Il faut vraiment changer la donne, il faut renverser la table

Alors il a chargé une équipe, dirigée par François Patriat, sénateur de Côte d'Or, d'arpenter les couloirs du Sénat et de l'Assemblée pour rallier les parlementaires à la cause de Macron. "On est maintenant 40 parlementaires, députés et sénateurs. Chaque mercredi nous nous rencontrons alternativement au Sénat ou à l'Assemblée pour voir comment nous pouvons amplifier le mouvement. Pour la plupart, ce sont d'anciens rocardiens, des strauss-khaniens bien entendu mais il y a aussi des gens qui viennent totalement de l'autre côté, des députés qui sont venus du camp d'Aubry. Il faut vraiment changer la donne, il faut renverser la table."

Des militants locaux. A l'autre bout du spectre, les militants de son mouvement En Marche! fondé en avril 2016. Emmanuel Macron pourrait compter sur 60.000 adhérents dont les deux tiers auraient versé moins de 50 euros au mouvement. Un soutien local de terrain que son porte-parole Benjamin Grivaux ne manque pas de mettre en avant. "Nous avons de très nombreux comités locaux dans les territoires. Ce n'est pas un mouvement, comme on l'entend souvent, parisien ou francilien puisque les trois quarts de nos adhérents ne sont pas Franciliens. Ce sont des personnes qui n'ont jamais ou quasi jamais milité dans des partis politiques traditionnels parce qu'ils les trouvaient trop enfermés dans un carcan."

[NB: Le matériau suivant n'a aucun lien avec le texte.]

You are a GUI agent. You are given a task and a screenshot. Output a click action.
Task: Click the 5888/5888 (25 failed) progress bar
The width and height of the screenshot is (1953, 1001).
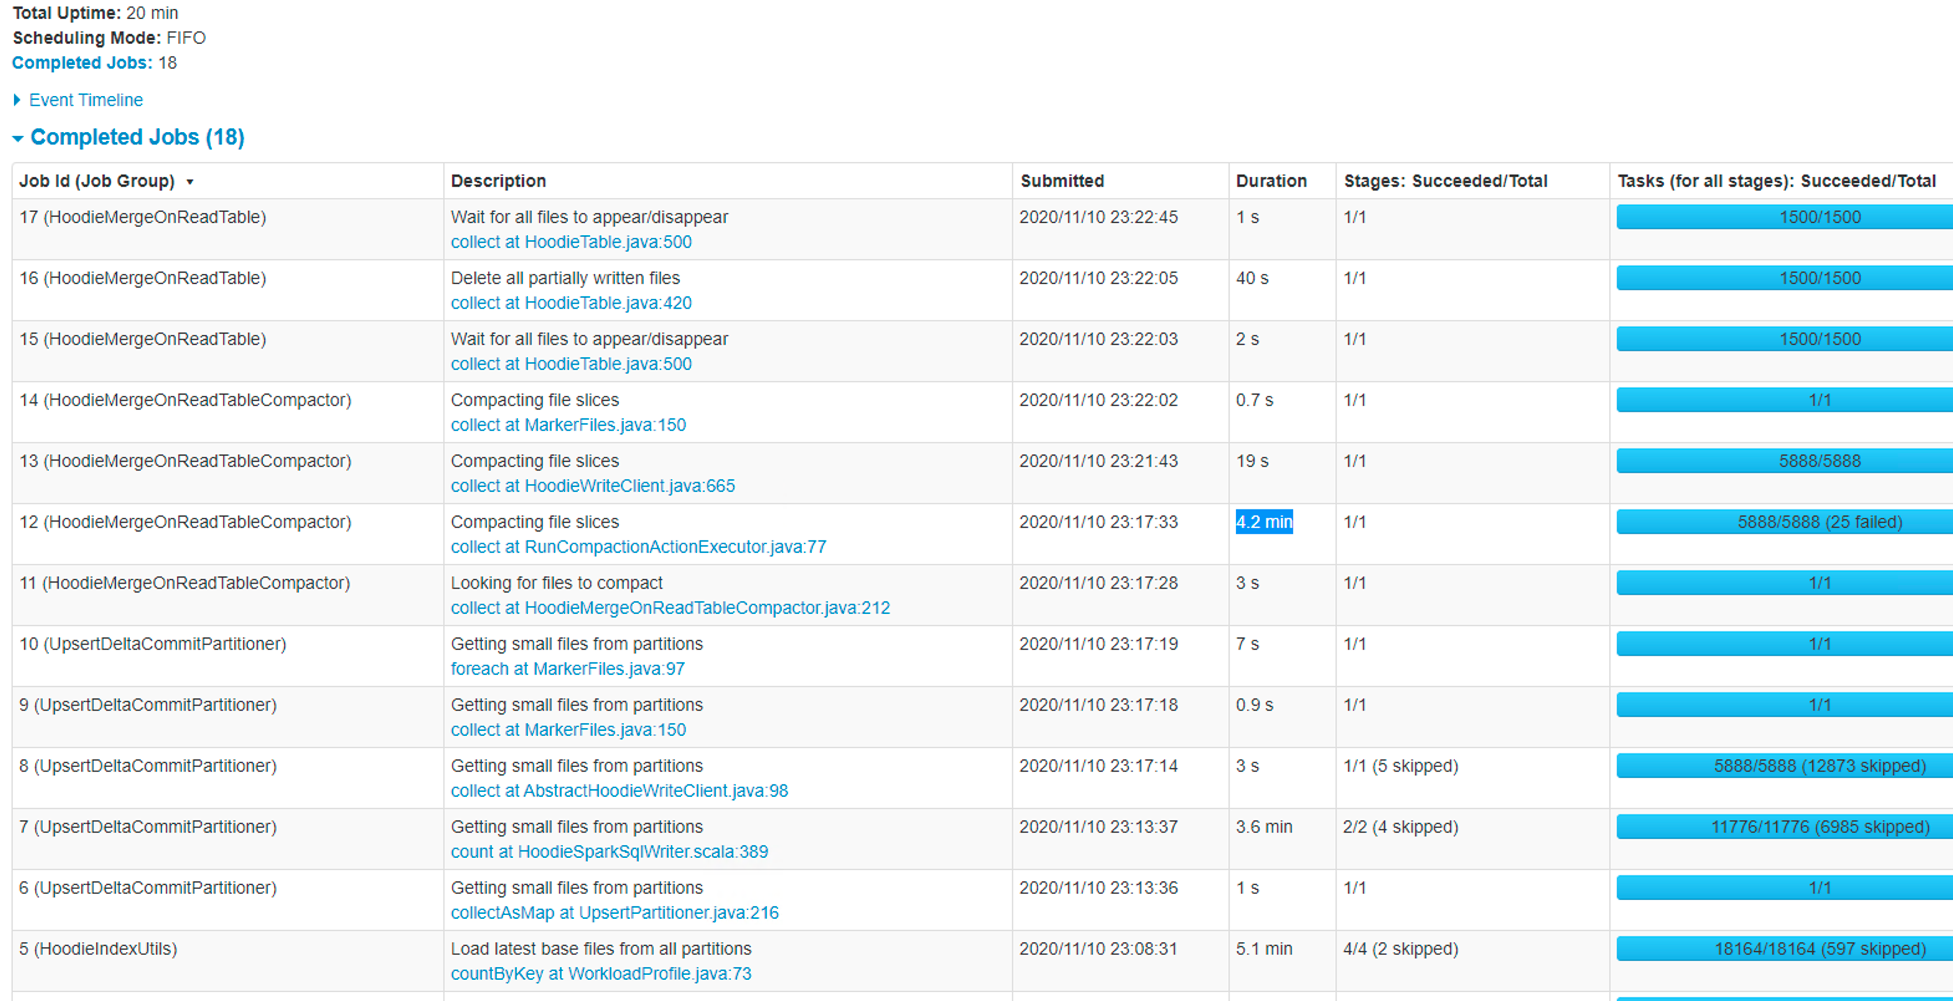pos(1819,522)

Et pour mieux cibler de potentiels nouveaux soutiens, ses équipes sont en train d'analyser la grande enquête que le fondateur du mouvement a lancée sur les préoccupations des Français. Cela lui permettra de mettre l'accent de sa campagne sur certains quartiers et d'adapter son discours aux attentes des personnes sondées. Un système déjà expérimenté par Barack Obama lors de ses campagnes présidentielles. Tout concourt donc à penser qu'Emmanuel Macron se prépare activement à l'échéance de 2017.